- [Teks Latihan]:
.....

Rabu 15 Jan 2020 09:57 WIB

Bisnis Fintech Syariah Belum Bisa Melesat, Ini Penyebabnya

Pertumbuhan bisnis fintech syariah ditargetkan bisa mencapai lima kali lipat

Rep: Lida Puspaningtyas/ Red: Nidia Zuraya
Fintech (ilustrasi)
Foto: flicker.com
Fintech (ilustrasi)

REPUBLIKA.CO.ID, JAKARTA -- Perusahaan financial technology (fintech) berbasis syariah masih memiliki sejumlah kendala dalam berkembang. Beberapa diantaranya adalah kelengkapan infrastruktur pendukung dan literasi masyarakat.

Ketua Asosiasi Fintech Syariah Indonesia (AFSI), Ronald Yusuf Wijaya menyampaikan peningkatan kapasitas dan infrastruktur pendukung industri akan menjadi fokus tahun ini. Tujuannya, demi mendongkrak pertumbuhan bisnis yang ditargetkan mencapai lima kali lipat.

Baca Juga

"Target kami tahun ini memperbaiki semua infrastruktur untuk mendorong fintech syariah karena memang ini kita alami banget," katanya di Jakarta, Selasa (14/1).

Sejumlah fintech syariah mengalami gap teknologi pada saat pendaftaran ke Otoritas Jasa Keuangan (OJK). Contoh yang paling konkret adalah kendala dari bank syariah yang menjadi mitra pendukung tekfin untuk lalu lintas dana.

.....

- [Data]:
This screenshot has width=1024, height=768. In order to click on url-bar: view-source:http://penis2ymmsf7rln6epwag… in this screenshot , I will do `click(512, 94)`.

.....

- [Tugas 1]:
Tentukan apakah setiap pernyataan berikut sesuai dengan teks tentang fintech syariah. Untuk tiap pernyataan, jawab ya atau tidak dan sertakan kutipan persis dari teks yang menjadi penentunya.
(a) Pertumbuhan bisnis fintech syariah ditargetkan mencapai lima kali lipat.
(b) Ronald Yusuf Wijaya menjabat sebagai Ketua Otoritas Jasa Keuangan (OJK).
(c) Kendala dari bank syariah disebut sebagai contoh gap teknologi yang dialami fintech syariah.
- [Tugas 2]: Tuliskan lanjutan teks tentang fintech syariah, dimulai setelah kalimat terakhirnya.

- [Hasil Latihan 1]:
(a) Ya: "demi mendongkrak pertumbuhan bisnis yang ditargetkan mencapai lima kali lipat"
(b) Tidak: "Ketua Asosiasi Fintech Syariah Indonesia (AFSI), Ronald Yusuf Wijaya"
(c) Ya: "Contoh yang paling konkret adalah kendala dari bank syariah yang menjadi mitra pendukung tekfin untuk lalu lintas dana."

- [Hasil Latihan 2]:
Ronald menyampaikan belum ada bank syariah BUKU IV sehingga mereka tidak bisa mengeluarkan payment gateway. Sehingga saat ini solusinya fintech syariah bermitra dengan induk bank yang konvensional untuk sinergi teknologi layanan perbankan.

"Kelengkapan layanan ini adalah salah satu kunci buat dapat investor secepatnya, karena dengan seperti itu pencatatan lebih cepat," kata dia.

Menurut Ronald, ini bisa jadi salah satu alasan kenapa fintech syariah belum mendapat modal dari venture capital. Yakni karena infrastruktur teknologi belum begitu mendukung, masih ada satu dua langkah yang perlu dilengkapi.

Ia optimistis setelah infrastruktur rapi maka akan ada banyak fintech syariah yang mendapat dana segar dari venture capital. Selain itu, tingkat literasi yang rendah juga masih menjadi tantangan pertumbuhan fintech syariah.

"Di saat industri fintech ini masih baru, ada lagi tambahan syariahnya, jadi penjelasannya harus ekstra," katanya.

Hingga saat ini, total ada 12 fintech syariah yang bergerak di bidang peer to peer lending (P2P). Ronald menyampaikan lebih banyak fintech syariah masuk dalam kategori Inovasi Keuangan Digital (IKD).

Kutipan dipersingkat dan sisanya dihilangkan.